Add `OrderedSet` to stdlib

jagerber · April 4, 2023, 3:28am

There are two facts that led to me personally getting interested in this proposal. (1) I needed an object like a List but that raises an error when I try to append something to the list that is already in that list. And I need it in a few different packages that I’m working on so I don’t just want to spin up a quick helper class every time. (2) I was working in an environment where I did not have access to PyPI so it was very inconvenient to use any of the many (suitable) options on PyPI. So fully disclosure that my motivation is pretty highly “convenience” motivated (as opposed to, e.g. performance).

For now my use case is perfectly suited by (other than the introduction of an external dependency), for example:

setlist in collections-extended (setlists — collections_extended 2.0.2 documentation)
OrderedSet in sortedcollections (Ordered Set Recipe — Sorted Collections 2.1.0 documentation)
And many other third party packages.

See the source code in these examples for what might be desired in stdlib.

To adress comments/questions 1-5:

What new problems can be solved that can’t currently be solved by just using dict.fromkeys? The latter is what I use in the rare cases where the need arises. It is not a fully featured set but gives fast membership testing and ordered iteration which is all most people would want.

oset = dict.fromkeys([key_0, key_1, key_2]) needs to know all keys during instantiation, or if you want to add elements to it afterwards you need to do the awkward oset[key_3] = None (or use a wrapper which does this which is pretty much exactly what I’d like in stdlib). Also you can’t access elements of a dictionary via an index. That is I might want oset[0] to return key_0.

What should be returned by {1, 2, 3, ..., 200_000} & {2, 1, 0}? If the answer is {1, 2} rather than {2, 1}, how would that be computed without being 100,000 times slower than what we have now?

I do not know the answer to this question. Possibilities are: (1) binary options that exist on sets simply aren’t defined on ordered sets. No binary operations. (2) binary operations are considered to break ordering so that, for example, the union of two ordered sets returns a regular unordered set. (3) The first (or second) set in the binary operations gets precedence for determining ordering of the resulting set. That is, the new set is equivalent to adding one by one, in order, all the elements of the first set followed by adding, one by one, in order, all the elements of the second set. As mentioned above, my use case doesn’t (yet?) require good performance so I’d be willing to pay a, possibly large, performance price for having the ordering I’m looking for. But also what do you mean by “what we have now”? Do you mean merging/updating two dictionaries? If so I’d think/hope an implementation based on existing dictionaries would have similar performance?

Would OrderedSet get a custom literal notation such as o{1, 2, 3}, or would it have an inconvenient notation like OrderedSet([1, 2, 3]). The latter is what we have now for frozensets? No one really likes the latter.

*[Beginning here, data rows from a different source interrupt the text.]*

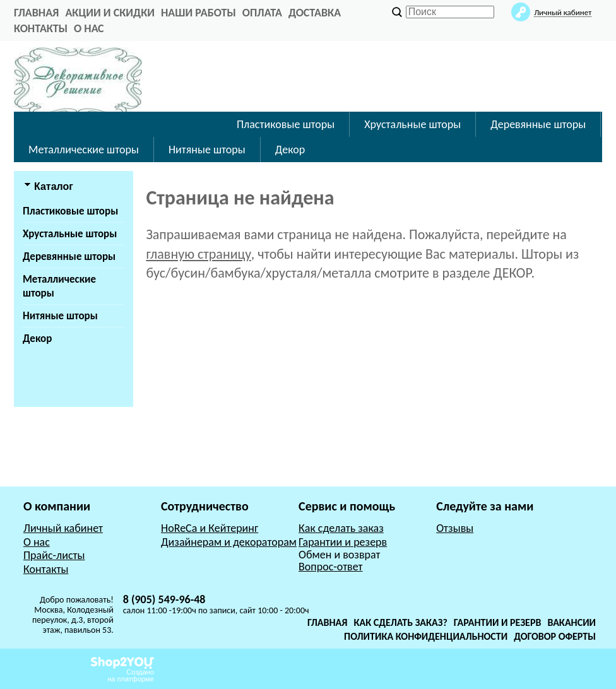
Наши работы (198, 13)
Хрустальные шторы (412, 124)
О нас (89, 28)
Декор (290, 150)
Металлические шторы (83, 150)
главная (36, 13)
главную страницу (198, 254)
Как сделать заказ (341, 528)
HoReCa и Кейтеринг (210, 528)
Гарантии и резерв (343, 542)
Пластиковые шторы (285, 124)
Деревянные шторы (538, 124)
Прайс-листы (54, 555)
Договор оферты (555, 636)
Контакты (40, 28)
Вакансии (571, 622)
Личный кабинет (63, 528)
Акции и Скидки (110, 13)
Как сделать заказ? (401, 622)
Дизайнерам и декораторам (228, 542)
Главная (327, 622)
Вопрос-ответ (331, 567)
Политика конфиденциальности (425, 636)
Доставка (314, 13)
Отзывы (454, 528)
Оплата (262, 13)
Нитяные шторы (207, 150)
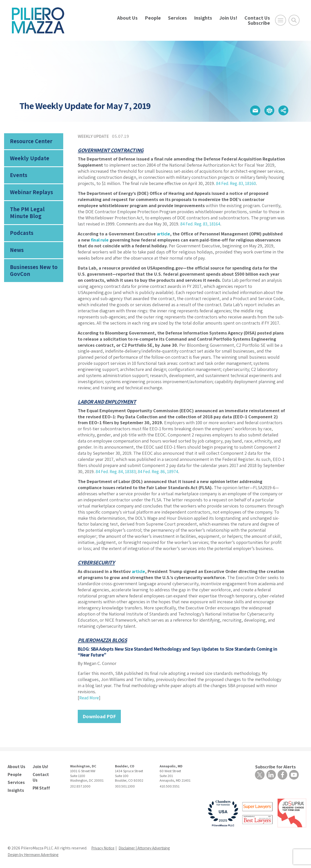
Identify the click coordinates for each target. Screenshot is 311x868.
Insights (203, 18)
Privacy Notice (104, 846)
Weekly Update (29, 159)
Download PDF (99, 716)
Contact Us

No, I don’t think OrderedSet needs a custom literal notation. OrderedSet seems ok to me at
least. Similar in status to other collections in the collections package.

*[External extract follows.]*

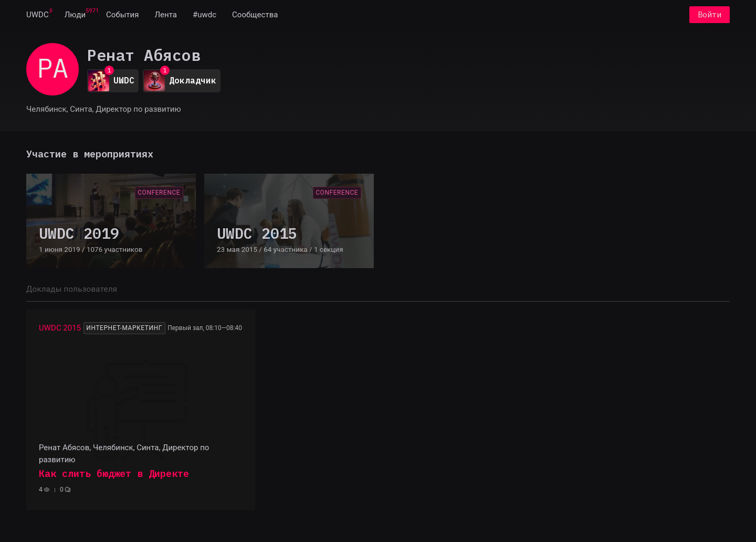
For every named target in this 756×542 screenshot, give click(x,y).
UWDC (37, 15)
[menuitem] (37, 15)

Would the implementation be a regular set augmented by a doubly-linked list? This is how collections.OrderedDict was implemented, making it slower and more memory intensive than regular dicts. Or would the implementation be a wrapper around the compact and ordered regular dictionary? The latter gives memory savings but is algorithmically poor for set applications with frequent deletions and reinsertions.

The thrust of most of the responses in this thread is that the ordered set will just be a wrapper around the existing ordered regular dictionary. See source code in the examples above for ideas about what operations would be included. (We could also hash out those details here if it’s an appropriate place, but I think those questions will be better discussed looking at code, not forum posts).

Why not just use one of the many choices on PyPI? I presume that if people really needed an ordered set on a regular basis, those packages would be in more popular use. I almost never see them used in my customer’s code repositories.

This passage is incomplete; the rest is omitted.